» EXERCISE INSTRUCTIONS
Please copy out the rows below word for word.

(Items from a dataset)
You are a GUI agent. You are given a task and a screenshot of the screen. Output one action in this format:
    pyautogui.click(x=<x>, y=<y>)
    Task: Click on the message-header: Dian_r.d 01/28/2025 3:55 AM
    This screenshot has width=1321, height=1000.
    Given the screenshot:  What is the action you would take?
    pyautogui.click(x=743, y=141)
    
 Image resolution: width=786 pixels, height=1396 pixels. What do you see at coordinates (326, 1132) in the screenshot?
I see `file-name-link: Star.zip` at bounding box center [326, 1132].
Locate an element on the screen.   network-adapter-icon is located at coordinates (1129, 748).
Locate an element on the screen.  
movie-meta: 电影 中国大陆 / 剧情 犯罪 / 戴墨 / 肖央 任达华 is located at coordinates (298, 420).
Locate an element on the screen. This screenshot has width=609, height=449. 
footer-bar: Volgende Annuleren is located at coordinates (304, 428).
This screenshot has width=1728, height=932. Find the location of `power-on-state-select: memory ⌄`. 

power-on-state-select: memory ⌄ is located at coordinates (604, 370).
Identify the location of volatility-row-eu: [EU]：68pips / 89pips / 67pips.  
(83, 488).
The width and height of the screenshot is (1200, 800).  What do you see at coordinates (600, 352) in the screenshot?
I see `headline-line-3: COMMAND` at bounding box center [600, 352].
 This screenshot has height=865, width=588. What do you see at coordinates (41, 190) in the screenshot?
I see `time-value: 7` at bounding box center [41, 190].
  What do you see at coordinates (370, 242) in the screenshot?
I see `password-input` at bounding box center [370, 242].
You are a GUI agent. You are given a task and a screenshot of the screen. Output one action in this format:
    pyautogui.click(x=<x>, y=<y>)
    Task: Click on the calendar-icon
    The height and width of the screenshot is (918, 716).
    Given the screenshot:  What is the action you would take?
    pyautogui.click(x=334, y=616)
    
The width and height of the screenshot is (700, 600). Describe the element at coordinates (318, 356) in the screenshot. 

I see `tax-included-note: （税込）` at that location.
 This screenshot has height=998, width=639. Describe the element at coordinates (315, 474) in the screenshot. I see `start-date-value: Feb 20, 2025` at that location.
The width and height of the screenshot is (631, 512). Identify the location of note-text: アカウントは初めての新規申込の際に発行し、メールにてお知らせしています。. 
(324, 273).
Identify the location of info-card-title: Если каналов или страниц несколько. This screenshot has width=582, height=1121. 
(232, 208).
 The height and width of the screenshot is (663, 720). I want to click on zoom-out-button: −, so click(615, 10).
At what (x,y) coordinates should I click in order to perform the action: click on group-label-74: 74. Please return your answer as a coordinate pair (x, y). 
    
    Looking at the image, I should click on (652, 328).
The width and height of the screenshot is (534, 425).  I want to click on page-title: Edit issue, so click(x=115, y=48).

» RESULT FOR THIS EXERCISE
You are a GUI agent. You are given a task and a screenshot of the screen. Output one action in this format:
    pyautogui.click(x=<x>, y=<y>)
    Task: Click on the message-header: Dian_r.d 01/28/2025 3:55 AM
    This screenshot has width=1321, height=1000.
    Given the screenshot:  What is the action you would take?
    pyautogui.click(x=743, y=141)
    
 Image resolution: width=786 pixels, height=1396 pixels. What do you see at coordinates (326, 1132) in the screenshot?
I see `file-name-link: Star.zip` at bounding box center [326, 1132].
Locate an element on the screen.   network-adapter-icon is located at coordinates (1129, 748).
Locate an element on the screen.  
movie-meta: 电影 中国大陆 / 剧情 犯罪 / 戴墨 / 肖央 任达华 is located at coordinates (298, 420).
Locate an element on the screen. This screenshot has width=609, height=449. 
footer-bar: Volgende Annuleren is located at coordinates (304, 428).
This screenshot has width=1728, height=932. Find the location of `power-on-state-select: memory ⌄`. 

power-on-state-select: memory ⌄ is located at coordinates (604, 370).
Identify the location of volatility-row-eu: [EU]：68pips / 89pips / 67pips.  
(83, 488).
The width and height of the screenshot is (1200, 800).  What do you see at coordinates (600, 352) in the screenshot?
I see `headline-line-3: COMMAND` at bounding box center [600, 352].
 This screenshot has height=865, width=588. What do you see at coordinates (41, 190) in the screenshot?
I see `time-value: 7` at bounding box center [41, 190].
  What do you see at coordinates (370, 242) in the screenshot?
I see `password-input` at bounding box center [370, 242].
You are a GUI agent. You are given a task and a screenshot of the screen. Output one action in this format:
    pyautogui.click(x=<x>, y=<y>)
    Task: Click on the calendar-icon
    The height and width of the screenshot is (918, 716).
    Given the screenshot:  What is the action you would take?
    pyautogui.click(x=334, y=616)
    
The width and height of the screenshot is (700, 600). Describe the element at coordinates (318, 356) in the screenshot. 

I see `tax-included-note: （税込）` at that location.
 This screenshot has height=998, width=639. Describe the element at coordinates (315, 474) in the screenshot. I see `start-date-value: Feb 20, 2025` at that location.
The width and height of the screenshot is (631, 512). Identify the location of note-text: アカウントは初めての新規申込の際に発行し、メールにてお知らせしています。. 
(324, 273).
Identify the location of info-card-title: Если каналов или страниц несколько. This screenshot has width=582, height=1121. 
(232, 208).
 The height and width of the screenshot is (663, 720). I want to click on zoom-out-button: −, so click(615, 10).
At what (x,y) coordinates should I click in order to perform the action: click on group-label-74: 74. Please return your answer as a coordinate pair (x, y). 
    
    Looking at the image, I should click on (652, 328).
The width and height of the screenshot is (534, 425).  I want to click on page-title: Edit issue, so click(x=115, y=48).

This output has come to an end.